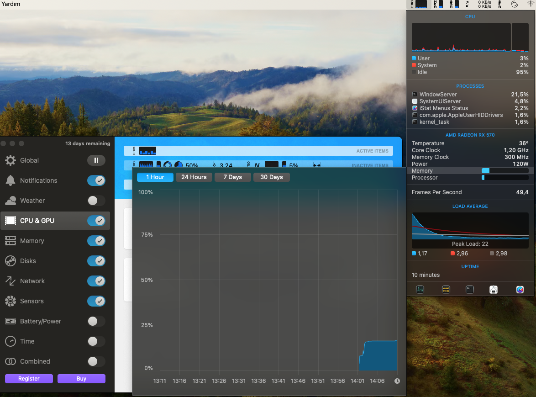536x397 pixels.
Task: Click the Register button
Action: click(29, 379)
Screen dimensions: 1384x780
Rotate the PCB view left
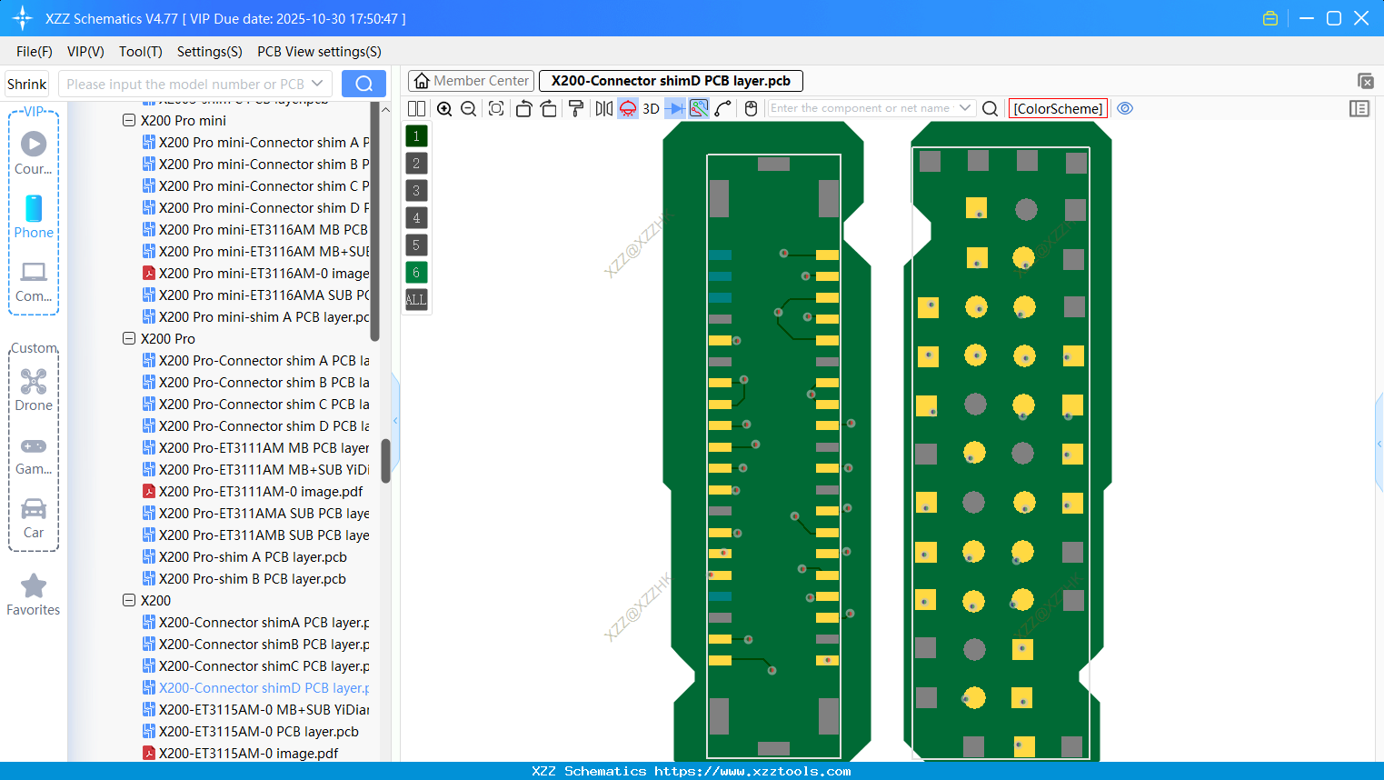pyautogui.click(x=524, y=108)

What you will do ▸ Put every line of the records above into a JSON list of strings, one string per line, with blank lines skipped. Leave the pictures out.

Problem solution ▸
[
  "536x397 pixels.",
  "Task: Click the Register button",
  "Action: click(29, 379)",
  "Screen dimensions: 1384x780",
  "Rotate the PCB view left",
  "pyautogui.click(x=524, y=108)"
]